If cows get infections, they need medicine. The antibiotics the cows are treated with also enter into their milk. Although the Midwest Dairy Association has called milk “one of the most tested, wholesome, and nutritious foods available”, only about 4 of the 85 drugs used to treat dairy cows are tested. The FDA also acknowledges that over half of all milk contains traces of pharmaceuticals.
Estrogen and Phytoestrogens
If, after reading these concerns, you find yourself looking for an alternative to milk, your first thought might be soymilk. But wait! Doesn’t soymilk have estrogen in it? Too much estrogen can give women breast cancer, and can make men less masculine…
While it’s true that soy, like all foods, should be eaten in moderation, soy contains phytoestrogen, which is plant estrogen, and which will not have the same effects on your body as animal estrogen.

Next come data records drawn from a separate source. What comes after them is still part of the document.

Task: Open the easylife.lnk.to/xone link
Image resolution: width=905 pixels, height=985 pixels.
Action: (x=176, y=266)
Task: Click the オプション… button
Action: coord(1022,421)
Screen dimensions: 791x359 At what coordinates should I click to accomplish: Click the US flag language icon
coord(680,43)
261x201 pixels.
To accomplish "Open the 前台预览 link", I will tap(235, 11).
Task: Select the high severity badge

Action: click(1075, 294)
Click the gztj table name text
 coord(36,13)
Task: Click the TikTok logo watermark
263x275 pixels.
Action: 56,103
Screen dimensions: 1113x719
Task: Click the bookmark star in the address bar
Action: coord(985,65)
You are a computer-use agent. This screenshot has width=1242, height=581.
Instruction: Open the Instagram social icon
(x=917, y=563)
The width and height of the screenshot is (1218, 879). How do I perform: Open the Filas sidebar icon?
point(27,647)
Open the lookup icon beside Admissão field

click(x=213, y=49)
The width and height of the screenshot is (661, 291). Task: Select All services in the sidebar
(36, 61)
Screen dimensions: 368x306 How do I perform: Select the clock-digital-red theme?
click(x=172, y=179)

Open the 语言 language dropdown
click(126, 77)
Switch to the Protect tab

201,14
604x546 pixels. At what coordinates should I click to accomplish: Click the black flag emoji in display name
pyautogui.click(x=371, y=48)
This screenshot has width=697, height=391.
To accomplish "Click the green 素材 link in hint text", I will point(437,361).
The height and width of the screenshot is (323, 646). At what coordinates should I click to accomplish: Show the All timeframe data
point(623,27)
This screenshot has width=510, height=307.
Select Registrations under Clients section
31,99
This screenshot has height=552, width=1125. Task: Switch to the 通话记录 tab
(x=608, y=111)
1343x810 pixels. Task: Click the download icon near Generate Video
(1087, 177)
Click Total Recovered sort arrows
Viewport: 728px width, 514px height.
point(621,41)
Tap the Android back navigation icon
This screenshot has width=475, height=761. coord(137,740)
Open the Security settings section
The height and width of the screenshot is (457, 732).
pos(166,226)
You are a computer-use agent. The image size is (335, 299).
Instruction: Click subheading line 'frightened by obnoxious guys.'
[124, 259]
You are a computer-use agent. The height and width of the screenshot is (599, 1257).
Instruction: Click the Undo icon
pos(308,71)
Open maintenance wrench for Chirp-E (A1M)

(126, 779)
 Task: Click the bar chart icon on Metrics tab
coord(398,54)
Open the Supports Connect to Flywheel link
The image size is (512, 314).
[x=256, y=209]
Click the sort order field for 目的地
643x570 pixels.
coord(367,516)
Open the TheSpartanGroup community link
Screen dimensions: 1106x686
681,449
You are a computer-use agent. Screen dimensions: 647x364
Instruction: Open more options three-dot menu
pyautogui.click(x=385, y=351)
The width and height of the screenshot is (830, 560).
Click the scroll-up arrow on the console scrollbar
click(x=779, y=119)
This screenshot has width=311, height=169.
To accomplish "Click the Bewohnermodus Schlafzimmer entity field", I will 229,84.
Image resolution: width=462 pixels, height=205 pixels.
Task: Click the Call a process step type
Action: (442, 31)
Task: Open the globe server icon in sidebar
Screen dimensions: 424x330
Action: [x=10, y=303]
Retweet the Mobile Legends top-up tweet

In fact, phytoestrogens have actually been found to be beneficial to the human body because they keep our estrogen levels under control. They can act like weak estrogen when our body’s levels are low, and can inhibit estrogen effects when levels are too high. The Journal of Clinical Endocrinology and Metabolism says that phytoestrogens can have health benefits related to cancer, osteoporosis, cardiovascular disease, and menopausal symptoms. There is also evidence that eating and drinking soy in childhood can reduce your risk for cancer later.
Excess animal estrogens can be harmful to the body, and the main source of these estrogens in our diet comes from milk; dairy accounts for 60-80 percent of estrogens we take in. Pregnant females, including pregnant cows, have lots of estrogen in their systems, especially in late pregnancy. A cow must be pregnant or nursing to produce milk, and dairy cows are often milked before they give birth, causing a surge of increased estrogen to enter their milk. One study comparing diet and cancer rates in 42 countries found that milk and cheese were strongly linked with testicular cancer in men ages 20-39. Another finding is that, in the past 50 years, rising dairy consumption in Japan is linked with rising death rates of prostate cancer.
Non-Dairy Calcium Sources
Non-dairy sources of calcium are plentiful, and these sources can be low-fat and low (or no) cholesterol. These healthy, calcium-rich foods include fortified cereals, fortified soymilk, nutmilk, ricemilk or other non-dairy milks, dark leafy greens like kale, broccoli or collards, blackstrap molasses, fortified oatmeal, almonds or almond butter, peas, onion, pickles, pumpkin…A plate of baked beans has over 100 milligrams of calcium, and fortified juice can have over 300 milligrams per cup. Calcium can be found in just about every fruit and vegetable, even apples, raisin, dates, and strawberries. If you are eating a whole-foods diet rich in fruits, vegetables, nuts, and whole grains, getting enough calcium should not be an issue.
As the Child Nutrition Act reauthorization approaches, reconsider the best ways for our kids to get their nutrients. Whether for health, religious, or ethical reasons, kids should have an alternative choice to cows’ milk and milk products in their school lunch. Eating habits that people learn in childhood are carried into adulthood, and kids need to be able to make healthy choices about their diets. More schools are offering alternatives to dairy in their school lunch menus–but this needs to be required. Kids need the option of having a lunch low in fat and cholesterol, but high in nutrients.
Speak up for the health of America’s children, and tell Congress that kids need alternative choices to dairy in their school lunch.